Can Left Coast Vancouver learn to love The Donald?

The Apprentice star will put his name on a 63-story luxury condominium project

The Trump clan—Donald, his hair, and his heirs: son Donald Jr. and daughter Ivanka—are in Vancouver today to stick the family brand on what will be one of the tallest and most-expesnive skyscraper condo projects in the city.

But will buyers be convinced to spend millions on luxury condominiums where few could be sold before?

Developers had marketed the prime downtown plot as the Ritz Carleton, with prices from $1.4 million to an expected $28 million. Then the financial crisis of 2008 caused sales to slow and the project to flounder.

The new Donald-endorsed tower will be 63 storeys, rivaling the current downtown landmark, the Shangri-La.

Trump brings his name to the enterprise, not investment and experts are divided on whether his cachet will help.

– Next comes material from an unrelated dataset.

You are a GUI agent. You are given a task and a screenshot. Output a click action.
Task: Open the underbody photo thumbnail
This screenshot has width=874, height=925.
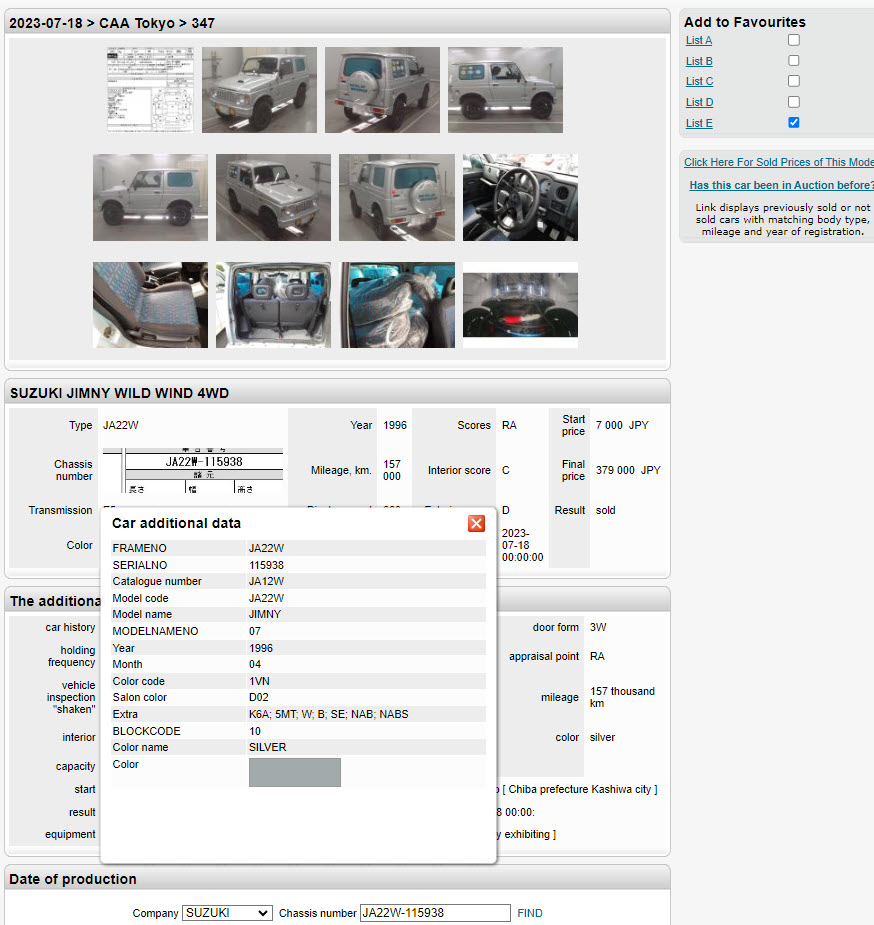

Steven Kate, a branding expert at Simon Fraser University, is skeptical. Trump’s Tea Party-ish antics during the last U.S. election don’t play well here. “Questioning whether President Obama was in fact born in the U.S.—that borders on Crazy Town,” he told the Vancouver Sun. “Canadians don’t go for that, they think it’s absurd.”

Charles Gautheir of the Downtown Vancouver Business Improvement Association, disagrees. “Branding it a Trump building is only going to add to the cachet of the area,” he told Global News.

Although some Vancouverites might not be impressed by The Donald, many of the buyers will be international.

Trump is a global brand, with his name licensed to real-estate developers from Turkey to Brazil. His typical deals include selling developers the right to use his name for an upfront fee of between $5 million and $10 million, a source familiar with such deals told The Wall Street Journal.

The developer of Toronto’s Trump Hotel, which was in progress pre-recession, faced lawsuits from disgruntled investors who saw the value of their purchases drop, the Toronto Star reported last year.